Ancak asıl davada dava konusu 8 no.lu bağımsız bölüm maliki davalı … hakkında kurulan davanın kabulüne ilişkin kararın usul ve yasaya aykırı olması nedeniyle bozulması gerektiği gerekçesiyle çoğunluk görüşüne katılmıyorum.
Şöyle ki davalı … halen uhdesinde bulunan ve fiilen oturduğu anlaşılan 8 no.lu bağımsız bölümün 2010 yılından bu yana tapuya tescilinden sonra yapılan satışlar nedeniyle daire vasıflı taşınmazın 4. malikidir. Davalı birden fazla tedavül gören bağımsız bölümü tapu kaydına güvenerek oturmak maksadıyla ve bankadan uzun vadeli konut kredisi kullanmak suretiyle iyi niyetle iktisap eden ve iktisabı TMK’nın 1023 maddesi gereğince yasal koruma altında olan iyi niyetli 3. kişidir. Ceza dosyası içeriği ve bu dosyada alınan tanık beyanlarında kötü niyetli olduğu, arsa sahipleri yüklenici ve yükleniciden bağımsız bölümü satın alan kendinden önceki maliklerle birlikte hareket ettiği, bu kişiler arasındaki maddi ve hukuki olguları bildiği veya hâlin icabına göre bilmesi gerektiği iddia ve ispat edilememiştir. Taşınmazı nispeten düşük bir bedelle satın alması kötü niyet göstergesi olamaz. Zira herkesin uygun koşullarda konut sahibi olmak istemesi hayatın olağan akışına uygun bir davranıştır.

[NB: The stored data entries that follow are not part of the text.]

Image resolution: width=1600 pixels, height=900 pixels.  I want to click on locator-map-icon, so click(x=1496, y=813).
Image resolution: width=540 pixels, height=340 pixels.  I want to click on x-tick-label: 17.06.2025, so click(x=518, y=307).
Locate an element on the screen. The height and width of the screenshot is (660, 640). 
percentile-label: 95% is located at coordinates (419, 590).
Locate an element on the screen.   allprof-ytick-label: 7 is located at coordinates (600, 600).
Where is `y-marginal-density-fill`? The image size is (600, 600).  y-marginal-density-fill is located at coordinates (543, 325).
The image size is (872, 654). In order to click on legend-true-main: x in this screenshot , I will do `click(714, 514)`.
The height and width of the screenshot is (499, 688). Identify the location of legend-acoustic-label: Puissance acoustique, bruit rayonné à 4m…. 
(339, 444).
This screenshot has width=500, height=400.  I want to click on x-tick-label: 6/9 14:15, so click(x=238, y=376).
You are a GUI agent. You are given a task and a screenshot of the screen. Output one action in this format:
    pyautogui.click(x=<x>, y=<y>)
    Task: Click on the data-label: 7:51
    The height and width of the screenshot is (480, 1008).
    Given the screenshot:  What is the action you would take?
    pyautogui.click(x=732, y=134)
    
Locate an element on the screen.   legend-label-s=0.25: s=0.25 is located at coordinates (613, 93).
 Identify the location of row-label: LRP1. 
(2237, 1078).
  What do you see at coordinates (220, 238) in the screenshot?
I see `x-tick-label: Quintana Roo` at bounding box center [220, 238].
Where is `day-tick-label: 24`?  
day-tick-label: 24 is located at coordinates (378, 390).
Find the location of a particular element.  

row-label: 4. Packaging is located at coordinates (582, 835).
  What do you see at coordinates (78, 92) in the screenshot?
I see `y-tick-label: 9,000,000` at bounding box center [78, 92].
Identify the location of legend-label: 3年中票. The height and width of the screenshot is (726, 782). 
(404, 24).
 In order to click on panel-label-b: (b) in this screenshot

Kendinden önceki satıcı Ömer’i daha önce tanıdığı herhangi bir yakınlığı olduğu iddia ve ispat edilememiştir. Bitmiş bir bağımsız bölümü, emlak ofisi aracılığıyla çıkarılan satış ilanını görerek almış, bedelini banka kredisi ile ödemiş, taşınmazda halen oturan, iyi niyetli 3. kişidir.
Hakkında davanın reddine karar verilmesi gerekirken kabulüne ilişkin çoğunluk görüşüne katılmıyorum.